In a detailed explanation of the process, the company claims a median error rate of over 8%. And the accuracy varies by region, from a 5.3% median error rate in Washington, D.C., to an 11.8% median miss in Dallas, Texas.

Zillow accuracy rates are given a rating from one star (representing a tax assessor’s value) to four stars (“best”). Some markets have zero stars, and no claimed error rate, meaning no valuation is available. That can be because some states, such as Texas, don’t allow public access to the prices of completed home sales, so determining the accuracy of valuations just isn’t possible.

Putting Zillow and Trulia to the test
Joseph Castaneda, a certified real estate appraiser with Home Appraisals Inc. in North Miami Beach, Florida, recently put the automated valuation models to the test.
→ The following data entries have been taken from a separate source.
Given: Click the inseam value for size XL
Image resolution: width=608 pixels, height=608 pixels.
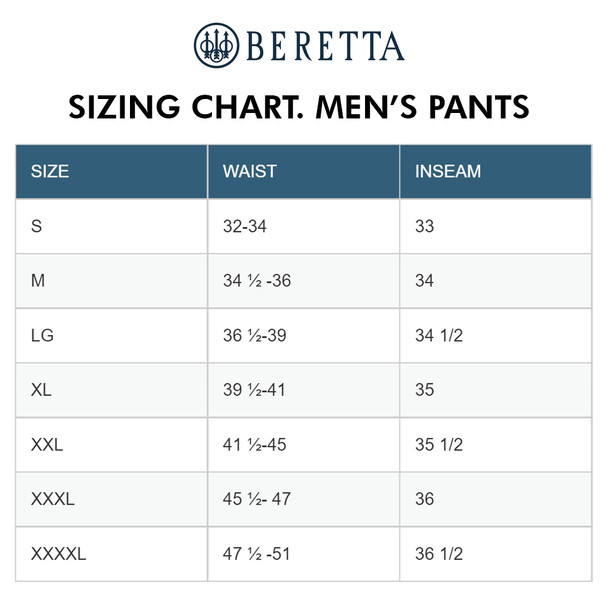Looking at the screenshot, I should pyautogui.click(x=424, y=390).
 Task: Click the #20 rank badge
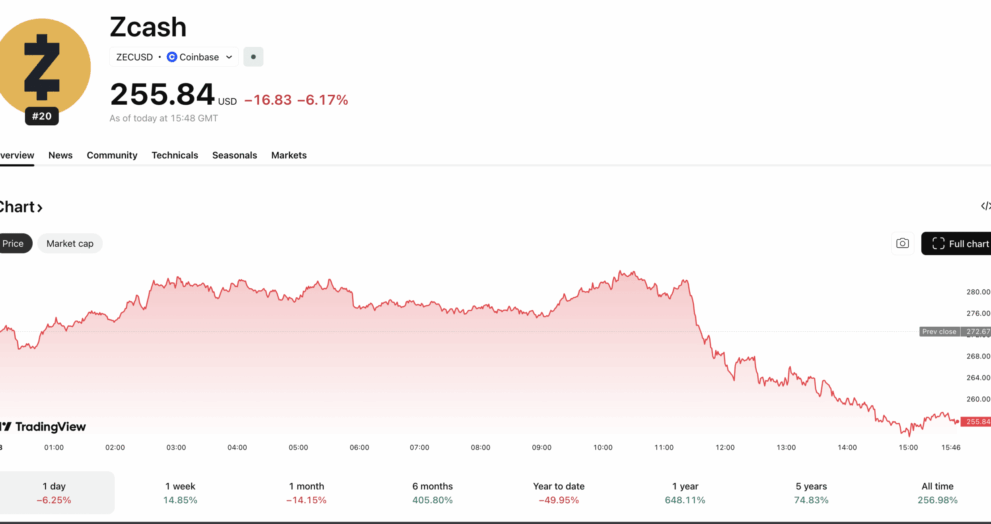[41, 117]
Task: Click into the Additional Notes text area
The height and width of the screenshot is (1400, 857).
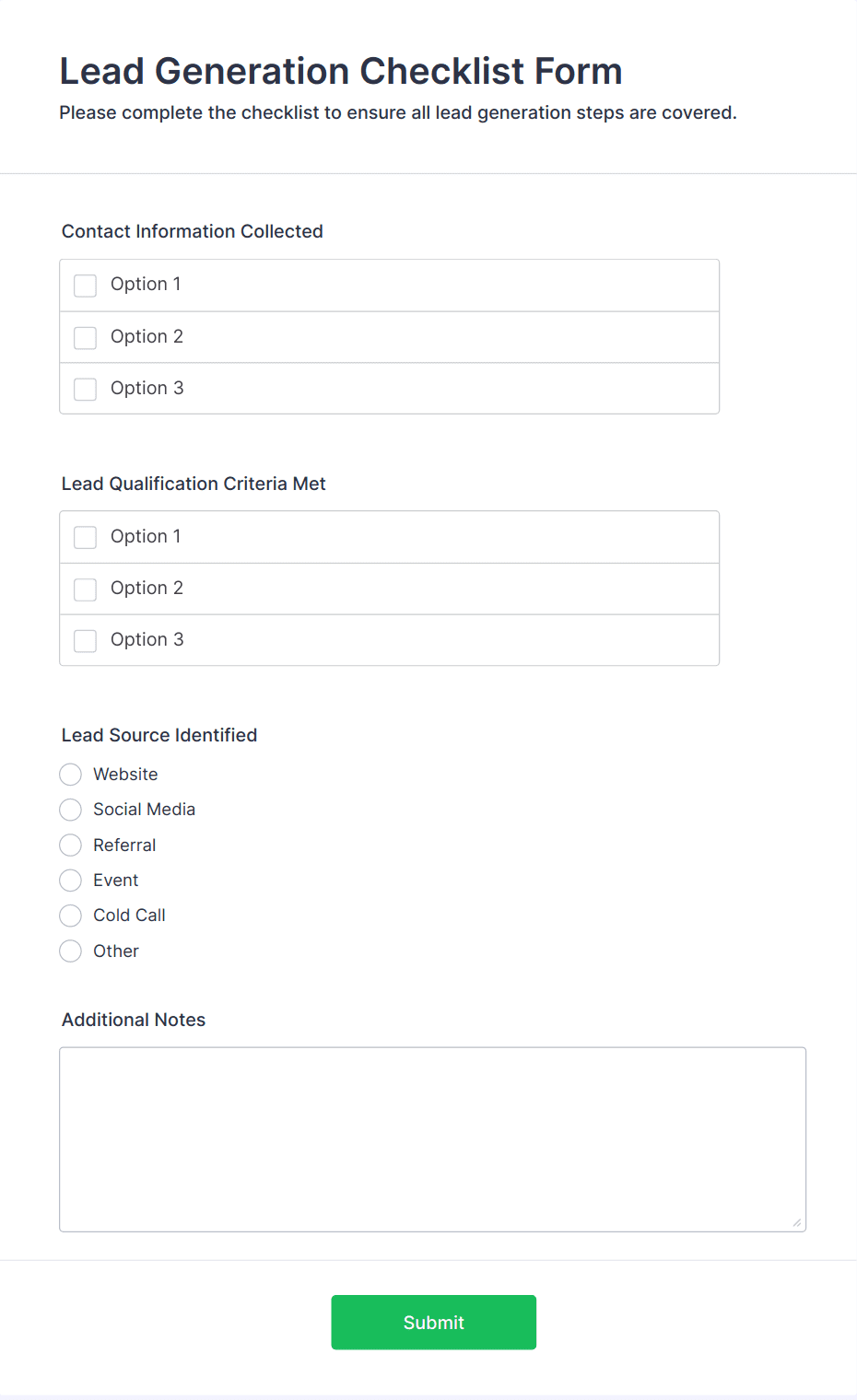Action: point(432,1139)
Castaneda took certified appraisals that his company had completed on properties from around the country and compared the home values with those shown on Zillow and Trulia.

In all, the unscientific test compared the values of five properties — from a 4-bedroom, 2.5-bath home in Massachusetts, to a 2-bedroom 1-bath house in Denver — along with homes in Philadelphia, the Miami area and Washington, D.C. The results?

“We found that they weren’t very accurate, for the most part,” Castaneda says of the automated valuations. “Mostly because they’re not able to tell the condition inside or out of the house.”

He says the online algorithms were most error-prone on homes that had been completely renovated, or with properties that were “in distress.” So how useful are such ballpark estimates?
“They’re useful to me when I’m just trying to find quick information about a property,” Castaneda says. “But as far as taking the value from it — as far as what they estimate the value [of a home] to be worth — it’s pretty much useless.”